- [Directions]
In the records below, begin at the line containing "Task: Click the Delete toolbar icon" and end at the line containing "The image size is (800, 583)."; quote every line in that span exactly, including both boundary lines, and no others.

- [Task material]
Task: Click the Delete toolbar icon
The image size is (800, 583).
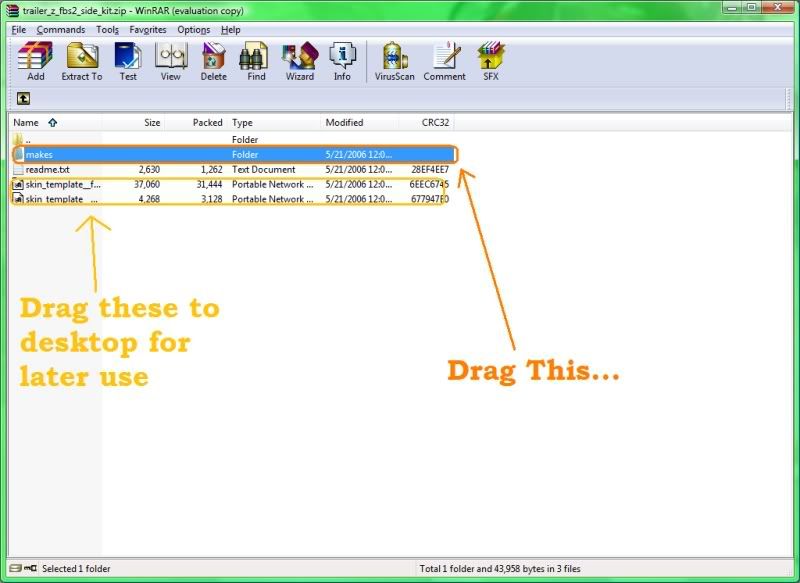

---

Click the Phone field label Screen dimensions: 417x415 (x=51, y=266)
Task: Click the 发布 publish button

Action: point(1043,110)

- [Task solution]
Task: Click the Delete toolbar icon
The image size is (800, 583).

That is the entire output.